Nearly all organisations are moving or refactoring their applications using cloud-native technologies, or they have plans to do so. Infrastructure as code (IaC) can help accelerate application development processes while improving security.
Hybrid and multicloud models have become the enterprise norm. When executed properly, these models enable organisations to improve security, performance, business agility, and operational resilience. They help support the adoption of a range of leading-edge technologies that enhance application development and operational efficiency. The organisations we surveyed are advanced users of technology that rely on multiple clouds for delivery. What sets them apart is a more mature approach to cloud use and operations. They are looking to capitalise on agility, scale, and technology advances, while expecting to leverage SaaS operations platforms, automation, and AIOps to manage costs and complexity.
Even the most effective hybrid cloud approaches increase challenges related to security and operational complexity. Hybrid-cloud environments require collaboration between stakeholders that can identify the implications of technology decisions on other areas of the business and the overall hybrid cloud strategy.
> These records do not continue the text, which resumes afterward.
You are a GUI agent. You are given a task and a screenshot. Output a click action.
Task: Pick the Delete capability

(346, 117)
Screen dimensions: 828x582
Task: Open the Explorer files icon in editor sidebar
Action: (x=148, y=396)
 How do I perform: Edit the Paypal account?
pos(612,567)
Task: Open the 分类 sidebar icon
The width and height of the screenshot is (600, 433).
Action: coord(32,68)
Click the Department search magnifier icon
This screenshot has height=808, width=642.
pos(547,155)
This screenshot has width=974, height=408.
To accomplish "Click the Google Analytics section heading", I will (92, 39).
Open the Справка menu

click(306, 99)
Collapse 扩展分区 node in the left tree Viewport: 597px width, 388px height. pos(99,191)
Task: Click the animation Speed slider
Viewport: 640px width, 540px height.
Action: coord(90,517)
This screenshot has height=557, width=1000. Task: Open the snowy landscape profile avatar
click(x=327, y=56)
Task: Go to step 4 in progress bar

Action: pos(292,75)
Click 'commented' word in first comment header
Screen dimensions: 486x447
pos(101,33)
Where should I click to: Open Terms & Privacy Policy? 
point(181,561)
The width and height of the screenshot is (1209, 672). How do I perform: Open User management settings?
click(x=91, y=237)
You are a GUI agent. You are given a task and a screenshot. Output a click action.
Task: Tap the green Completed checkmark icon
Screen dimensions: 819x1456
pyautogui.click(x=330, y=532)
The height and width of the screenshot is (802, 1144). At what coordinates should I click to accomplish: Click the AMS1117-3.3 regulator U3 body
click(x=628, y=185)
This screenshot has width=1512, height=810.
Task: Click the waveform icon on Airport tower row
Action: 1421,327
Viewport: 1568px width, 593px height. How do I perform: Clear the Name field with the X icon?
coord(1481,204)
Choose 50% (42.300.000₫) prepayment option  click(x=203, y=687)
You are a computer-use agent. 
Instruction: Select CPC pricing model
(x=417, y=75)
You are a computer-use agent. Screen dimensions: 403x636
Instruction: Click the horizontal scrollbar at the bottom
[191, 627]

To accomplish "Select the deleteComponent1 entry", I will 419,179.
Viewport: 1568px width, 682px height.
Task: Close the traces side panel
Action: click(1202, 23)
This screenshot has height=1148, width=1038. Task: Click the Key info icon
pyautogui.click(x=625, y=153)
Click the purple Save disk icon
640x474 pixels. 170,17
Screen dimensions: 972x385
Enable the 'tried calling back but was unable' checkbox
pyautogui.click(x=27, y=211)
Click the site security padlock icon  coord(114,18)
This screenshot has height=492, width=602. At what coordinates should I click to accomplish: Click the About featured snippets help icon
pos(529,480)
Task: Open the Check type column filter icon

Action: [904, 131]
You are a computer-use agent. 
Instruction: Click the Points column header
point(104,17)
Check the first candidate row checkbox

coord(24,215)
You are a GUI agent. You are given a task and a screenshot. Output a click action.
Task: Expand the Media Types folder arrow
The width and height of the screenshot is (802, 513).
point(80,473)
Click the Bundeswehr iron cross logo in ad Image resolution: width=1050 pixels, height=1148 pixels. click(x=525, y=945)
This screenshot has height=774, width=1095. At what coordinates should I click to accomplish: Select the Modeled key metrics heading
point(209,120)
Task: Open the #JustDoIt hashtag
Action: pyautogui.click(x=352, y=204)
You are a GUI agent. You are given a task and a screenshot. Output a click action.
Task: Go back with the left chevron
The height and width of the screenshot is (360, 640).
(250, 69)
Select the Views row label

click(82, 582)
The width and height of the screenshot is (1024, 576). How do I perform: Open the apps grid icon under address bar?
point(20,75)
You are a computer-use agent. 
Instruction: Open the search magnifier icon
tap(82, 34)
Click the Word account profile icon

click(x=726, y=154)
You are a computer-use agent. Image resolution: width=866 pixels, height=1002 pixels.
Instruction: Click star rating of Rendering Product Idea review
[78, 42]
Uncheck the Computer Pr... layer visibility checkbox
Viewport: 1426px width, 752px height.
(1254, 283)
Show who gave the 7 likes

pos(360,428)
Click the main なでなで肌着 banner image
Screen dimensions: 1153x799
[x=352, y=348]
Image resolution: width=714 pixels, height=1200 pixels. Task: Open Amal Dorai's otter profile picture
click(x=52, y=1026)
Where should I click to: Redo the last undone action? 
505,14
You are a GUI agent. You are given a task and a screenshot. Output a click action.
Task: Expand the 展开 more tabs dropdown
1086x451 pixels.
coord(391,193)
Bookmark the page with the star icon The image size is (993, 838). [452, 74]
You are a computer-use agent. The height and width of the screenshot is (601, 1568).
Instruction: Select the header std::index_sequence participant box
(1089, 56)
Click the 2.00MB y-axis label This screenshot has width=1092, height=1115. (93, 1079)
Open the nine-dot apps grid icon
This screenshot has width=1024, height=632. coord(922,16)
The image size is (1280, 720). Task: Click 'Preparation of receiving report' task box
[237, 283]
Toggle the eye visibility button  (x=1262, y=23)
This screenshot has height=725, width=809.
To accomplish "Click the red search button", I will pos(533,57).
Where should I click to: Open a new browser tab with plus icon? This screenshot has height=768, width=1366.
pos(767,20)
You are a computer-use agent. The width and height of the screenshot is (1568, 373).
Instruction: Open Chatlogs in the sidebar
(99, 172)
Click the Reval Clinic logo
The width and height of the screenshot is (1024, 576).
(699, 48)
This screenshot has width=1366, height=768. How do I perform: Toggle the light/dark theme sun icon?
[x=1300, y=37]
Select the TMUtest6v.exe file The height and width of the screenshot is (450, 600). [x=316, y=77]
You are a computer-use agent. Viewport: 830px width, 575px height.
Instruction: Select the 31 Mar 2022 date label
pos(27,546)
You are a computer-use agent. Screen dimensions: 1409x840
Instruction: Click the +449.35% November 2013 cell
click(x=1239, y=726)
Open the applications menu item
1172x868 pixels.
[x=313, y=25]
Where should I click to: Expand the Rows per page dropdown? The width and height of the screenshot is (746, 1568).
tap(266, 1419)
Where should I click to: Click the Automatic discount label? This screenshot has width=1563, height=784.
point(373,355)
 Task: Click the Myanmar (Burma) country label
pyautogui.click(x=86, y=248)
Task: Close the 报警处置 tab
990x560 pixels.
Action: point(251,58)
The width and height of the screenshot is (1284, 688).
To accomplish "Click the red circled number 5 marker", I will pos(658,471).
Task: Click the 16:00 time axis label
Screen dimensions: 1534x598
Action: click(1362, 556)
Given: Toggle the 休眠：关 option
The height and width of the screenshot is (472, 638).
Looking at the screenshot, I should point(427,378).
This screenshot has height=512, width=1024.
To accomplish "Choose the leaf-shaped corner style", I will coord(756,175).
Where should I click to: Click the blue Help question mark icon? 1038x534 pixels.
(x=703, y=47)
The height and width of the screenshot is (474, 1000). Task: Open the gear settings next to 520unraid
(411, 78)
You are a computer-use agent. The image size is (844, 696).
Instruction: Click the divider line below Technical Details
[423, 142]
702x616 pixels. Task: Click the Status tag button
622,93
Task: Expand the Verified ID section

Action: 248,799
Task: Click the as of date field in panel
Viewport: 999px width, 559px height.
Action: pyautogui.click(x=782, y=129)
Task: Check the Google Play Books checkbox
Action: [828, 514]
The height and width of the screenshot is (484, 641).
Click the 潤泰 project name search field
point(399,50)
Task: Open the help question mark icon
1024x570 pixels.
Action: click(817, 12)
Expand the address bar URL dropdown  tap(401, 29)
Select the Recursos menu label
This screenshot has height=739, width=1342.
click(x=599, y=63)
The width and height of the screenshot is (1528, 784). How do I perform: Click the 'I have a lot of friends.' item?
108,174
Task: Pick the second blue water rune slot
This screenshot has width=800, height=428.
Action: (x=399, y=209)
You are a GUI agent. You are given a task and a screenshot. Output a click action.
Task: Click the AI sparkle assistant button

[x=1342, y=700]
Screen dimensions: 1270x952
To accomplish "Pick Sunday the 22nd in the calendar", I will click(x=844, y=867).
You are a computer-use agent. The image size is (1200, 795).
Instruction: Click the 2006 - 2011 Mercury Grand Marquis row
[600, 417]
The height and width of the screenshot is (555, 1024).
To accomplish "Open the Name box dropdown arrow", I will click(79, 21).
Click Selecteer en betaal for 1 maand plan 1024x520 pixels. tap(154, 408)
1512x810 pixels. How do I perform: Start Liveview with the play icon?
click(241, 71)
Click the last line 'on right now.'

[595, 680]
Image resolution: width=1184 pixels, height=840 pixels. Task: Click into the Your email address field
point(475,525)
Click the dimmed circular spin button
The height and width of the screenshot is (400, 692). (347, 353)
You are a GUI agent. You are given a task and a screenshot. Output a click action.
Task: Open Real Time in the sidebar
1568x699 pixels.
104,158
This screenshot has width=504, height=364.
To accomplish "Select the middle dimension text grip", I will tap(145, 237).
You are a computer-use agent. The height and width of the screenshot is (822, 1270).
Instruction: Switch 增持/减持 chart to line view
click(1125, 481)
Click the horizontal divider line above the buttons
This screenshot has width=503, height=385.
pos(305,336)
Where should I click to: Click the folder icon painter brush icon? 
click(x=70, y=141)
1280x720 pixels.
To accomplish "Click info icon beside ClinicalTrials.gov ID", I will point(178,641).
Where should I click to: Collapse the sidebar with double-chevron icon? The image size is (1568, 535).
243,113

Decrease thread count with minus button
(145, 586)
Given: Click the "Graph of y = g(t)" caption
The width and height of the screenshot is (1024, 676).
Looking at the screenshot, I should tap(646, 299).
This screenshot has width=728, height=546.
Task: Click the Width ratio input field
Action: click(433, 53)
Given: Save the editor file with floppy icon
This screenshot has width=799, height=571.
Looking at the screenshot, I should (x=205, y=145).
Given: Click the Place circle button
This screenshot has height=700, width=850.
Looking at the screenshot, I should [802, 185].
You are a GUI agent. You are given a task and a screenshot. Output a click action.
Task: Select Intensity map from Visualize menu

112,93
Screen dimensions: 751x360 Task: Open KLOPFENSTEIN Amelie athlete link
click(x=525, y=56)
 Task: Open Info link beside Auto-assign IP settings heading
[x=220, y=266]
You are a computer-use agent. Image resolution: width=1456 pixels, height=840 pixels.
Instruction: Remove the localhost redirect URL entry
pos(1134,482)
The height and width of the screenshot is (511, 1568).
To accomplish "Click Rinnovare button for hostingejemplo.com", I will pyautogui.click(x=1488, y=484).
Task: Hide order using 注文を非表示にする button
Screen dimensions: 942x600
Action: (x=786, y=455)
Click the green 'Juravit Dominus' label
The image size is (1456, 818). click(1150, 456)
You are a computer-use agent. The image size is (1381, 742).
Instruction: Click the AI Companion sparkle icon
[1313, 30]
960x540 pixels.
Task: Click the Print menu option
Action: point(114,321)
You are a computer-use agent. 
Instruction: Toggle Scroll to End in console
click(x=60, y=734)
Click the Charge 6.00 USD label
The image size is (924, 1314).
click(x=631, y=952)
This requires a unified cloud operating model that supports a wide range of users and cloud frameworks. Proactive and consistent collaboration between cloud operations, networking, and DevOps teams can help ensure security, efficiency, and agility. These operational challenges will remain as the organisation pursues new paths and looks to foster innovation.
There are significant benefits to hybrid cloud and multicloud models. However, organisations must master the skills and build the operational capabilities to capitalise on them. They must realise that hybrid cloud environments have profound implications for their infrastructure. They will risk their competitive position if they are not able to secure and manage these models effectively and efficiently.
Survey data referenced in this report was collected by 451 Research, part of S&P Global Market Intelligence, as part of an independent web survey of more than 2500 global IT decision-makers and professionals in cloud computing, DevOps, and enterprise networking roles. It was commissioned by Cisco. The Cisco 2022 Global Hybrid Cloud Trends Report was completed between April 11 and May 6, 2022. The survey was conducted in 13 countries across North America, Latin America, APAC and Western Europe (U.S., Canada, Brazil, Mexico, Australia, China, Indonesia, South Korea, Japan, Singapore, U.K., France, and Germany).
The survey was designed to examine trends in hybrid cloud as they relate to enterprises’ overall infrastructure and global networks strategy. This report explores the progress of organisations around the globe as they work to achieve the promise of hybrid cloud through new technologies and processes, and makes recommendations to help organisations marry expectations with reality of hybrid cloud and complementary and emerging technologies.